Grief can be an incredibly complex and heavy emotion. If you find that your grief is becoming too difficult to manage, seeking professional support can be a beneficial step. A grief counselor, therapist, or support group can offer guidance on how to process your emotions, while also providing a safe space to talk about your feelings. 

Many families also find it helpful to attend therapy together to navigate grief as a unit.

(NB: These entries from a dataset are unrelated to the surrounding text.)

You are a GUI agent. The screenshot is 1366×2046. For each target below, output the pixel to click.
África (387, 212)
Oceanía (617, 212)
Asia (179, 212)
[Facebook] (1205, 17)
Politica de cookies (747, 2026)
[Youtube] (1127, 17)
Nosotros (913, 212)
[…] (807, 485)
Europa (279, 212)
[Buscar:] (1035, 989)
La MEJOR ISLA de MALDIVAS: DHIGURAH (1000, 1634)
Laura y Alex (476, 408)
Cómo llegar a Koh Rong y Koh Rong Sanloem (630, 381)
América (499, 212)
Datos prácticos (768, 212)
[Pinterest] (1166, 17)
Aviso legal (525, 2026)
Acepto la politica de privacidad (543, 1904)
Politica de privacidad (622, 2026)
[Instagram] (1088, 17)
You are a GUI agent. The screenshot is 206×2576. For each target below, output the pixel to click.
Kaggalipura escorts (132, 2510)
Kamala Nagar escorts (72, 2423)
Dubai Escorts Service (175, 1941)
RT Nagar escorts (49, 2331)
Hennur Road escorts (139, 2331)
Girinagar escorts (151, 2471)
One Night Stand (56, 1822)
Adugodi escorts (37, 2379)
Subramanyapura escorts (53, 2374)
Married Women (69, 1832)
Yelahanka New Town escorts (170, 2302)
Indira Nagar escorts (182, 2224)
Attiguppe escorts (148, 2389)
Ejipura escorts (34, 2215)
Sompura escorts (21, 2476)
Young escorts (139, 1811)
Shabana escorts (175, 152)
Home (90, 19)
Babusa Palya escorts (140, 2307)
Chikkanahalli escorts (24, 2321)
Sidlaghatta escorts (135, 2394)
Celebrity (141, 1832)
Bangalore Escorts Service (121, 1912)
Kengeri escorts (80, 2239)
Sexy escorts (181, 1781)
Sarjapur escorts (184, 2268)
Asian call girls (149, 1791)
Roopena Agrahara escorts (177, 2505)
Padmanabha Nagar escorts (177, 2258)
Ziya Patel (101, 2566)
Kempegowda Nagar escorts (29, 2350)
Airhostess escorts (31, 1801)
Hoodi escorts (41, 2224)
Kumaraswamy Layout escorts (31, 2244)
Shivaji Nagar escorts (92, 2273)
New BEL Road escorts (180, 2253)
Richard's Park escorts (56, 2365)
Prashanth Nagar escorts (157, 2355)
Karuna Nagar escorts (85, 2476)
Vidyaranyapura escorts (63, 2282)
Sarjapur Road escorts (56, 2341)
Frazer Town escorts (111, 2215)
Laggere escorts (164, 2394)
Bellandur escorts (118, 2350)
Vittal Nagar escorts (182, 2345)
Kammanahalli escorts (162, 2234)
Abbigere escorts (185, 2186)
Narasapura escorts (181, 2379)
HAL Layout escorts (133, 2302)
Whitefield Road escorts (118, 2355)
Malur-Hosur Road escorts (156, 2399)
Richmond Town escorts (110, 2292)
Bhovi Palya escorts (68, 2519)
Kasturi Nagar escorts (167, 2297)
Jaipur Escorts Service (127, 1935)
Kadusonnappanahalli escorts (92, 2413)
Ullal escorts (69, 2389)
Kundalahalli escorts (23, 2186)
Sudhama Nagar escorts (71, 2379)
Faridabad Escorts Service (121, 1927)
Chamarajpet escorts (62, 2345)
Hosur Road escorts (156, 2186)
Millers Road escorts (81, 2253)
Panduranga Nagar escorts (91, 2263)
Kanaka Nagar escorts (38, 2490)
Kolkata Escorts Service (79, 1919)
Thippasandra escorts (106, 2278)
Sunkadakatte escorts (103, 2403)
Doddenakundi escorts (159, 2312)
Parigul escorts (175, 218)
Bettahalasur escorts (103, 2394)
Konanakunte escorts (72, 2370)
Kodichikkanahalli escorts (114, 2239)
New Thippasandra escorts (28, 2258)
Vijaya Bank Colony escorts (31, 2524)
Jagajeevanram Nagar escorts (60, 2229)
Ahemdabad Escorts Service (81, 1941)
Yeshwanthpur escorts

If you’re feeling unsure, it’s always a good idea to consult with a professional who specializes in grief.

Please use our Support Groups & Resources and Counselors, Psychologists, & Therapists directories to aid in your search, if professional support is needed.

Allow Yourself to Experience Joy

It might seem impossible to feel joy while grieving, but it’s important to remember that joy and grief can coexist. You don’t have to feel guilty for enjoying moments of happiness during the holidays. Whether it’s laughing at a holiday movie, enjoying a special meal with your family, or simply appreciating a moment of peace, these moments can offer a small sense of relief in the midst of sorrow.

Grief is a journey, and it doesn’t have to overshadow every part of your holiday season. It’s okay to allow yourself to experience both sorrow and joy, and to know that healing doesn’t mean forgetting. It means finding a way to carry the memory of your loved one while moving forward with your life.


Managing grief during the holidays is undeniably difficult, but it’s possible to find healing in small moments. By giving yourself permission to feel your emotions, communicating openly with your children, and adjusting your expectations, you can honor your grief while also finding ways to cope. Take care of yourself, and remember that this season doesn’t have to look the same as it once did. It can be a time of healing, remembrance, and even finding joy again.

Above all, be kind to yourself—grief doesn’t have a timeline, and the holidays don’t have to be perfect. They just have to be real.